FH – People are surprised that I do so much and want to carry things for me when I can handle it or ask “do you know how to do this?”
JB – People like us are trying to hype women up. Men would be nothing without women.
As Warrington locals, what does it mean to you to perform to a festival like RivFest2021?
JB – Absolutely massive. I personally knew Riv. I was mates with him in college so to play such an important festival like this is massive. I think to carry on the boys’ legacy is absolutely huge to the town but to the world as well. You’ve seen Coldplay play at Glastonbury. Coldplay are a worldwide phenomenon so anyone that likes Coldplay will have seen that set. To know that the Viola Beach boys were played on that platform which they were ultimately destined for anyway is massive and to sort of be here representing them is massive.
OT – Today is like a testament of what was such a tragic event has now inspired a whole generation. Since then, Warrington music has completely had a resurgence.
DT – It’s changed genres as well
OT – I genuinely think that without the things that the RivFest does, Warrington music wouldn’t be where it is now. People I’ve spoken to from Manchester and Liverpool who are in bands have said they wish their scene was as good as Warrington’s. We’ve played RivFest a couple years in a row and it’s always a cracking weekend.
JB – It’s not a college festival, it’s a full festival. Everything, all the equipment is top notch. You could be up there and feel like you’re playing Glastonbury. It’s the event that we look forward for in a year. I remember being in old bands and playing Warrington Music Festival and Warrington music scene was always very heavy and it’s completely flipped. It’s great to see.
As you know, the River Reeves Foundation works to help disadvantaged young people pursue their ambitions in the creative industry, do you have any tips for the next generation?

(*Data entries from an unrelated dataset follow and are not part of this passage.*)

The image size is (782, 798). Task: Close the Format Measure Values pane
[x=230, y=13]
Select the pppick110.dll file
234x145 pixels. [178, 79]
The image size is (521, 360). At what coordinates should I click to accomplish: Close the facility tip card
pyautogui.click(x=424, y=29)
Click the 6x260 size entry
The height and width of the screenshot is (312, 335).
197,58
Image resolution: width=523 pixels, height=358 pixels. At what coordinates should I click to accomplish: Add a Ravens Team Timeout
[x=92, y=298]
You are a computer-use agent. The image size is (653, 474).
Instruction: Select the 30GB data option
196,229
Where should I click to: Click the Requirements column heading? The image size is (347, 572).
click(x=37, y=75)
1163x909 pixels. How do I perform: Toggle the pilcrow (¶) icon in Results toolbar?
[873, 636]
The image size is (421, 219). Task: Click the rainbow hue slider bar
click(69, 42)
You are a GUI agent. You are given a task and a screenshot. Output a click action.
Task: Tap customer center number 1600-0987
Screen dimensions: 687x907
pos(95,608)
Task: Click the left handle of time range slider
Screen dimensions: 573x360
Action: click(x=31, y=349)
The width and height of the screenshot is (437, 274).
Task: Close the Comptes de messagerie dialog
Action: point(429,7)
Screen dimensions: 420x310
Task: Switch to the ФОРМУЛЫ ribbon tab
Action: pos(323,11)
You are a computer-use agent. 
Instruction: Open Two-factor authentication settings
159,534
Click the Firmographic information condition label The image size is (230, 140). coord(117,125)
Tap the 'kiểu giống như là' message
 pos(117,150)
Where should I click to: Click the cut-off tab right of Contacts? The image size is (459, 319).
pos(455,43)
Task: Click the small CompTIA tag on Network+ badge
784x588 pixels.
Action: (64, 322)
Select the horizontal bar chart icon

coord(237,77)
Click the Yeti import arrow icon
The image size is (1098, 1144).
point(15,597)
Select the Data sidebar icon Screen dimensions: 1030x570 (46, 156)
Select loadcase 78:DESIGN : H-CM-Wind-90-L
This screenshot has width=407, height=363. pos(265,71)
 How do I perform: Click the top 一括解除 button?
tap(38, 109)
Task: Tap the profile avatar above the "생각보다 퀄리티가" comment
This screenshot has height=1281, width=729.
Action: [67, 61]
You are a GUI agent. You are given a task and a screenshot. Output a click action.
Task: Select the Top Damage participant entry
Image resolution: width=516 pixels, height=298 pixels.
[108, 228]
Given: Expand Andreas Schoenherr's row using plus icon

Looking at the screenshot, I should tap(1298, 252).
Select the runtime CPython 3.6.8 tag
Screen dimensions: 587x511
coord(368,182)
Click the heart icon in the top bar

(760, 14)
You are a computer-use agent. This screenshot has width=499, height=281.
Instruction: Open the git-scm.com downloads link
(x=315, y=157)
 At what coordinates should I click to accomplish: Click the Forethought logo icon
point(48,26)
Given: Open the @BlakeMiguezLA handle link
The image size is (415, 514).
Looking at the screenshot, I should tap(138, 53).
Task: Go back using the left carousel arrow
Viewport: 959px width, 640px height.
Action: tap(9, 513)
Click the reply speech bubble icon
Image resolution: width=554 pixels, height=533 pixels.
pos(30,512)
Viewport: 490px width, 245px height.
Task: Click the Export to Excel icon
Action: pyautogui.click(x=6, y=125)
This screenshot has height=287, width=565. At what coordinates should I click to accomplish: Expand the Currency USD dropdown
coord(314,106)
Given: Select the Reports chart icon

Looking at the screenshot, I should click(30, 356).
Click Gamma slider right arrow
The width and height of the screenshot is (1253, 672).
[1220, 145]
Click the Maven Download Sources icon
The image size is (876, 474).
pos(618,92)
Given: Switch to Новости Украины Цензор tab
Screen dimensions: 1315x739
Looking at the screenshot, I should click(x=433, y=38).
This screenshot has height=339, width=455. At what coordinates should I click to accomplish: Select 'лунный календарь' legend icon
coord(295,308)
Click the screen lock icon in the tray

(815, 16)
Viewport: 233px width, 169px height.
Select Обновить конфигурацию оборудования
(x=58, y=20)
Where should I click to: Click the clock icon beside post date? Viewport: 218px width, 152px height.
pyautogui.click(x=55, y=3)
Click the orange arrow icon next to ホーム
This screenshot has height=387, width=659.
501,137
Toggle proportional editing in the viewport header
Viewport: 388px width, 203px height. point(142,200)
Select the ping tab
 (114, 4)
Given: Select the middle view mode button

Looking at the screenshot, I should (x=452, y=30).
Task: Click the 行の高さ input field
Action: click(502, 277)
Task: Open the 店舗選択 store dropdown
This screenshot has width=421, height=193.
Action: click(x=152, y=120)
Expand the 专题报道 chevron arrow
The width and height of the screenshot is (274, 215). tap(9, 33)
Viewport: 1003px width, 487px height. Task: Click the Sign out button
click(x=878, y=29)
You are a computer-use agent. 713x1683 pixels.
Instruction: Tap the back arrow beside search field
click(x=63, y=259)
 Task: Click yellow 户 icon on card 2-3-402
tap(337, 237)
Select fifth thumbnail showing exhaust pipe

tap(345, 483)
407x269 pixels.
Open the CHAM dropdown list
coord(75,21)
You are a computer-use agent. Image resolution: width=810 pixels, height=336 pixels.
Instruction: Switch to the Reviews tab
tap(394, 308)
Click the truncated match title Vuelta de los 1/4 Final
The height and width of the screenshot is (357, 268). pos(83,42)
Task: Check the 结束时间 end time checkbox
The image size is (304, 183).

JB – Have fun. We took ourselves a bit seriously in the past. You just need to let yourself go and have fun. Don’t be afraid of making mistakes because ultimately, it’s the mistakes that you make that make you get better.
And it seems the band have had a busy month since, performing at venues such as Night and Day in Manchester and EBGBs in Liverpool. Their next gig is Halton Festival in Widnes on 5th September supporting Syfta and after what I saw, you’re in for an incredible set.